RETRATO DA SEMANA

RETRATO DA SEMANA

sexta-feira, 10 de junho de 2011

GOSTAMOS DE QUEM FALA OPINANDO

Nosso blog tem uma certa predileção por aquelas matérias opinativas e, sempre que possível, postamos críticas construtivas sobres diversos temas da cultura continentina (só deixamos de publicar artigos anônimos ou com palavras chulas e ofensivas).

Desta forma, bombeando o blog Produto Cultural Gaúcho, nos deparamos com esta bela matéria do grande músico e excepcional poeta Guilherme Collares (ao centro da foto abaixo) e tomamos a liberdade de "pegá-la emprestada" para que outros blogueiros tenham oportunidade de ler.

MANIFESTO MUSICAL

Nos idos de 97 ou 98, enquanto eu ainda engatinhava no meio musical dos festivais sul-riograndenses, lembro bastante bem de chegar a diversas rodas de músicos, como ainda hoje, e verificar meus colegas conversando sobre as linhas melódicas de improvisação do Jazz ou sobre a harmonia da Bossa Nova ou do Ivan Lins, ou sobre o Paco de Lucia e o John McLaughlin. Lembro que, pela necessidade de socialização e espírito gregário inerente ao ser humano, que necessita ser aceito pelos membros de seu clã, também gastei horas conversando e discutindo esses assuntos.

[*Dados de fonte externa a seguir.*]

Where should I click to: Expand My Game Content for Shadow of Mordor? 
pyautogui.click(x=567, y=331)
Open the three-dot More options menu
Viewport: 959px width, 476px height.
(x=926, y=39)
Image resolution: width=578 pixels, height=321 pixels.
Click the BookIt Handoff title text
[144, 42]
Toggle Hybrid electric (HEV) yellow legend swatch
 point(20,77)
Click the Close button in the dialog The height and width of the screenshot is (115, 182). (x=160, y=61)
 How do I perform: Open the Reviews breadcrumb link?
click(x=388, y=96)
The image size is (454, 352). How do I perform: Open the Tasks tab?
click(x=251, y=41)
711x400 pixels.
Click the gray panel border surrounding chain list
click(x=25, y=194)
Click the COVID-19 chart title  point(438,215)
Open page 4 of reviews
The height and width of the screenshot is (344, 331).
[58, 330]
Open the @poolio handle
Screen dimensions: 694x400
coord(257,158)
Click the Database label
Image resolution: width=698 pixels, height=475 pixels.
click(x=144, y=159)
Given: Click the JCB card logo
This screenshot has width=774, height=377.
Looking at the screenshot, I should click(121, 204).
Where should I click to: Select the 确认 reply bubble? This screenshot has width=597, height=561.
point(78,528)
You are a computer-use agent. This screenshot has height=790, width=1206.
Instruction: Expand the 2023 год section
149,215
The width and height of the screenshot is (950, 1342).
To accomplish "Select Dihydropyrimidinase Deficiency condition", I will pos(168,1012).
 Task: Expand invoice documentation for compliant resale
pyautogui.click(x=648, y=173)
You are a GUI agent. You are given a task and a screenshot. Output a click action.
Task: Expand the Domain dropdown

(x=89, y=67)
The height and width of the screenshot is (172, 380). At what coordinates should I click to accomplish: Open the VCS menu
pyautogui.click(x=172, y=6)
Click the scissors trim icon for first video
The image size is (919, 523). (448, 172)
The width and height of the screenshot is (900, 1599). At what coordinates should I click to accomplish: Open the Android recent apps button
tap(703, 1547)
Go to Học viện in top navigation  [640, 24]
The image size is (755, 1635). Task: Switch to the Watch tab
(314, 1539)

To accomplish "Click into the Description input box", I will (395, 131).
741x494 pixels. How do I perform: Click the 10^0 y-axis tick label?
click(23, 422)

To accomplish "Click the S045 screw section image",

Porém, nunca me detive muito escutando essas músicas, pois escuto diariamente o folklore crioulo, entendendo-se isso como a música do gaúcho rio-platense em todas as suas manifestações e bandeiras, desde o sul do Paraguay, passando pela Argentina, Uruguay, Rio Grande do Sul e certas regiões do Chile: a música de nossos antepassados.

Sempre me coloquei junto ao meio e perante meus colegas, como um músico e compositor muito resumido (como realmente sou), em que a perseverança e o afinco prevalecem em muito sobre o talento. Porém, tenho consciência que mesmo sem entender-me como uma autoridade no assunto, conheço razoavelmente bem os ritmos e bases históricas da música e poesia de meus antepassados. Notem que nem de longe me coloco como um “dono-da-verdade”.

Refletindo ainda sobre o assunto: o meio poético-musical dos festivais do nosso estado é de cunho essencialmente folklorico (pelo menos isso é o que rezam os regulamentos de 99% desses eventos), porém, o que vemos em seus palcos, não corrobora com esse percentual. Digo isso com conhecimento de causa, pois iniciei nesse meio há mais de 20 anos.

Com isso, pergunto: seremos, alguns poucos mentecaptos, os errados em cultivar a música de nossos antepassados, aplicando a ela a originalidade de nossos dias e as influências a que somos submetidos pelo meio em que vivemos (expressão máxima do folklore)? Até quando seremos os “quadrados” ou “os de boina” ou os “das nazarenas, chiripás e tolderias”, como somos rotulados por alguns “experts” em música alienígena, e que muitas vezes nos julgam, mas que botam a panela na mesa graças ao dinheiro oferecido pelo meio musical onde deveria prevalecer a verdadeira cultura do gaúcho?

Graças a Deus, não sinto mais vergonha e nem me sinto rebaixado em uma roda de músicos quando discutem o último disco do Chico Buarque ou as harmonias do Ivan Lins. Com todo respeito a meus colegas, esses imensos artistas da música brasileira não tocam a Cifra, a Vidalita e o Estilo Pampeano. O Paco de Lucia não saberá tocar uma Milonga “desencontrada” como faziam o Cafrune ou o Yupanqui. E nem o Art Vam Damme ou o Dominguinhos vão tocar chamamé como o Raulito ou o Montiel. Muito menos a Maria Gadu e o Caetano saberão cantar como se deve uma “Chamarrita de Galpão” ou “Funeral de Coxilha”. Uma ressalva: sou fã e escuto o Chico Buarque, o Ivan Lins, o Paco, o Dominguinhos e o Art Vam Damme e adoro ver o Caetano e a Gadu cantando e tocando violão.

Não peço que os colegas não gostem ou neguem a música de artistas nacionais ou internacionais, quaisquer que sejam, mas que, pelo menos, reservem uma pequena parcela de seu tempo para entender e executar corretamente as bases rítmicas de seus próprios antepassados.

Termino esse desabafo com uma constatação: talvez seja por isso que nossa música não ultrapasse as fronteiras além de nossas próprias vaidades pessoais.

E, ao final desse manifesto, não dirigido especificamente a ninguém e ao mesmo tempo a todos, não me desculpo se ofendi alguém com minhas modestas opiniões. "Soy gaucho y canto opinando". A todos os que não gostam do que digo, por favor, dirijam-se ao final da extensa fila. E meus respeitos a todos os que, pelo menos, dignaram-se a refletir sobre o assunto.